--- start of Information shown ---

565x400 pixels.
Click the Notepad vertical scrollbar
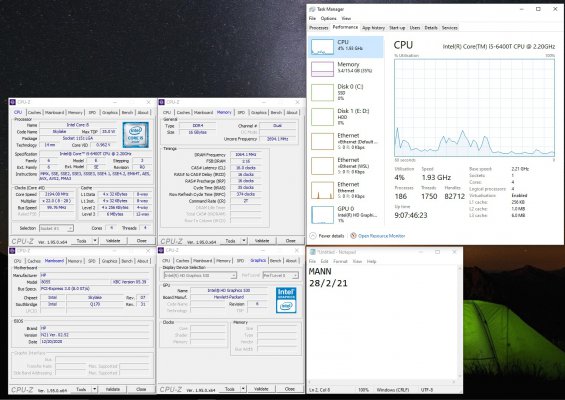point(459,324)
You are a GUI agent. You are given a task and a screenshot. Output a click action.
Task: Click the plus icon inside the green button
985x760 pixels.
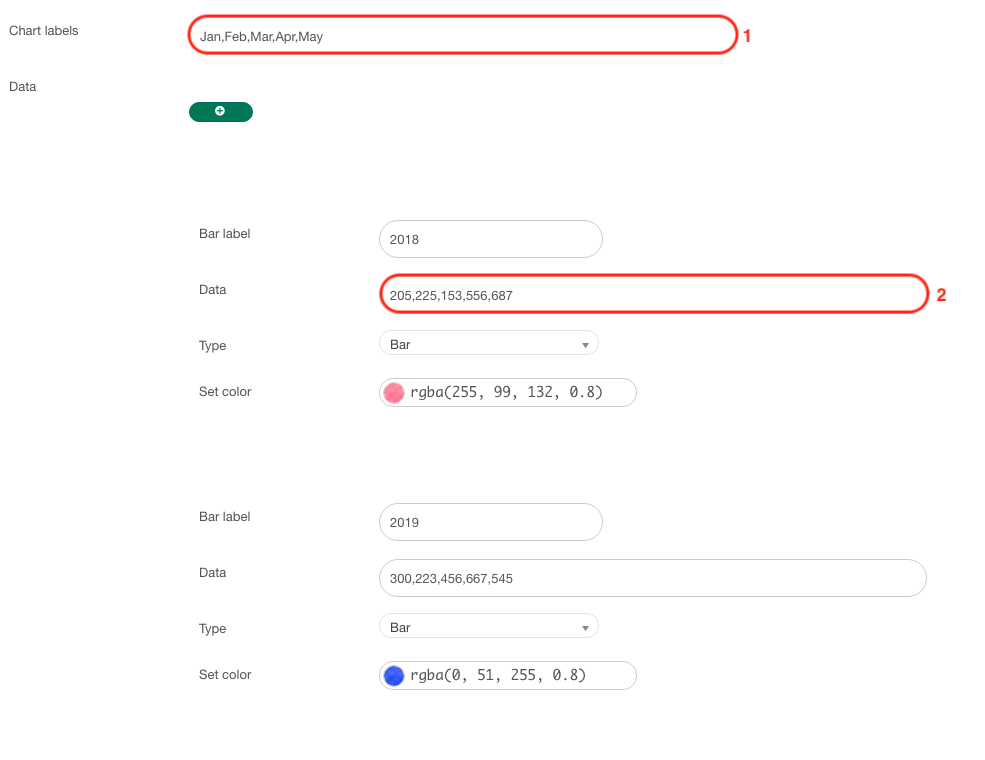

--- end of Information shown ---

Given problem:
Rewrite every line of the records above, requests included, shifting each coordinate in the answers up by 39. Omit the pictures.

Output for this exercise:
565x400 pixels.
Click the Notepad vertical scrollbar
point(498,363)
You are a GUI agent. You are given a task and a screenshot. Output a click action.
Task: Click the plus icon inside the green button
985x760 pixels.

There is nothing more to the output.